A arte clássica da Antigüidade ignorava o que chamamos hoje de "Honra". É certo que n'A Ilíada as coisas se estruturam ao redor da cólera de Aquiles, e dela dependem os acontecimentos narrados posteriormente. Entretanto essa cólera não é provocada por nenhum ultraje à Honra. Aquiles está furioso por causa de Agamenon principalmente, que o despojou da sua parte no butim, da sua recompensa de herói. Assim o ultraje recai sobre algo real, um dom, um sinal de prerrogativas e reconhecimento da sua glória e coragem. Se Aquiles está encolerizado é porque Agamenon o trata de modo indigno e o humilha perante os gregos; mas o ultraje não atinge o profundo em sua individualidade, e Aquiles inclina-se a ficar contente com a restituição da parte que lhe foi roubada, e com mais alguns presentes; Agamenon acaba por concordar com a proposta. Segundo nossas idéias, eles infligiram um ao outro um ultraje bem mais grosseiro, ao concordarem nessa resolução. Eles manifestaram sua cólera apenas ofendendo-se mutuamente, mas bastou uma transação concreta para apagar um ultraje igualmente concreto.

1a. O Conceito da Honra

Na concepção romântica, a Honra é algo muito diferente. O objeto do ultraje não é mais um valor concreto e real, como a propriedade, a situação, o dever, etc., mas atinge a personalidade em si mesma, a idéia que se faz dela, o valor que o sujeito lhe atribui. Esse valor é tão infinito como o próprio sujeito. O homem tem consciência da sua infinita subjetividade pelo sentimento da honra, seja qual for o seu conteúdo. A tudo o que possui o indivíduo, a tudo que possui de particular e cuja perda ele poderia suportar sem problemas, a tudo isso a Honra atribui o absoluto valor da subjetividade total, tanto na própria representação do indivíduo como na dos outros. Na representação, quaisquer particularidades adquirem um caráter de universalidade, pois toda a minha subjetividade passa para essa particularidade que é minha. Costuma-se dizer que a Honra não passa de uma aparência. Concordamos com isto; entretanto, sob o ponto de vista que tomamos agora, ela deve ser considerada como a aparência e o reflexo da própria subjetividade, que confere infinitude à aparência, por ser ela mesma infinita. Por esta infinitude, a aparência que constitui a Honra torna-se a existência verdadeira do sujeito, sua realidade mais autêntica, e cada qualidade particular iluminada pela Honra e nela mergulhada, adquire valor infinito. É esta concepção de Honra o que constitui a determinação fundamental do mundo romântico, e ela supõe que o homem, após abandonar o âmbito das representações religiosas e da interioridade, entra na realidade viva e agora procura nela afirmar a sua independência puramente pessoal e seu valor absoluto.

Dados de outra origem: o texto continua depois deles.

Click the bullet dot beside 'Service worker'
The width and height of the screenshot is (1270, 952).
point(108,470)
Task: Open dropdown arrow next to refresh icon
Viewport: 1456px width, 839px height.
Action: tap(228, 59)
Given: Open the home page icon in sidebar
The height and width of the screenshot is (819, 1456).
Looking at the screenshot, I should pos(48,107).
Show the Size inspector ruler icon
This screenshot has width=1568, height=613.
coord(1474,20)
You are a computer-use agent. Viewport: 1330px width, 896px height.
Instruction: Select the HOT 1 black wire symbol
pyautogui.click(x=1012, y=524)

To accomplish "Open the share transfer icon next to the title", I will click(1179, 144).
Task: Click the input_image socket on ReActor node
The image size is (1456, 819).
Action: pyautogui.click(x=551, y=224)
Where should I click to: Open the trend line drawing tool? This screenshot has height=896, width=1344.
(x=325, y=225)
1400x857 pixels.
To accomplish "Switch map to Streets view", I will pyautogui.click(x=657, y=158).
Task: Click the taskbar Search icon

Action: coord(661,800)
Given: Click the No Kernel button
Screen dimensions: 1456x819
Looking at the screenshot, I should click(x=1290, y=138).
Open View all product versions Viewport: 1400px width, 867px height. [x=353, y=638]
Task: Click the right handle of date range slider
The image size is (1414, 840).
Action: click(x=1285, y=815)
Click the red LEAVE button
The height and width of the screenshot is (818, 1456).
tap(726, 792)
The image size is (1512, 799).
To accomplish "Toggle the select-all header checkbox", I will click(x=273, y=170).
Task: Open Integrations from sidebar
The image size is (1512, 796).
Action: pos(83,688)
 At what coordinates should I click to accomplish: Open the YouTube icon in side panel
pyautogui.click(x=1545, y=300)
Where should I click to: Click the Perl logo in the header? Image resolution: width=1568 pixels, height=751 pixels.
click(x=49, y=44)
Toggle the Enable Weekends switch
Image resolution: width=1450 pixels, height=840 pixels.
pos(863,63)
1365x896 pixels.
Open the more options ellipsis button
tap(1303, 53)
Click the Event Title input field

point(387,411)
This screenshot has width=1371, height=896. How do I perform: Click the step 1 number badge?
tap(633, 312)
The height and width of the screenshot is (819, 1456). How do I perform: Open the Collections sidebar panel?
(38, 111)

A Honra pode possuir os conteúdos mais variados, pois tudo que sou e faço, além do que os outros me fazem, constitui minha honra. Posso portanto considerar que participa dela tudo o que é substancial em mim, a lealdade ao príncipe, a dedicação à pátria, a obediência aos deuses dos meus antepassados, a fidelidade conjugal, a honestidade no comércio e em todas as transações, bem como nas investigações científicas, etc. entretanto essas atitudes, todas louváveis e valiosas em si mesmas, do ponto de vista da Honra só recebem o reconhecimento definitivo e a sanção, só chegam a ser aquilo a que s chama atitudes de honra, quando eu transferir para elas a minha subjetividade. O homem de honra pensa em todas as coisas e, em primeiro lugar, em si mesmo, perguntando-se não se isto ou aquilo é justo ou injusto, mas se é digno da sua honra fazer aquelas coisas. Assim ele cria objetivos arbitrários, atribui a si mesmo um certo caráter e assume obrigações que nenhuma necessidade justifica, consigo mesmo e com os outros. Então o homem tropeça em dificuldades e complicações que não vêm da coisa, mas da idéia que tem de si mesmo, porque considera ponto de honra não trair o caráter que uma vez adotou. É assim que Dona Diana considera oposto à sua honra confessar o amor que sente, pois tinha no passado a reputação de ser insensível ao Amor.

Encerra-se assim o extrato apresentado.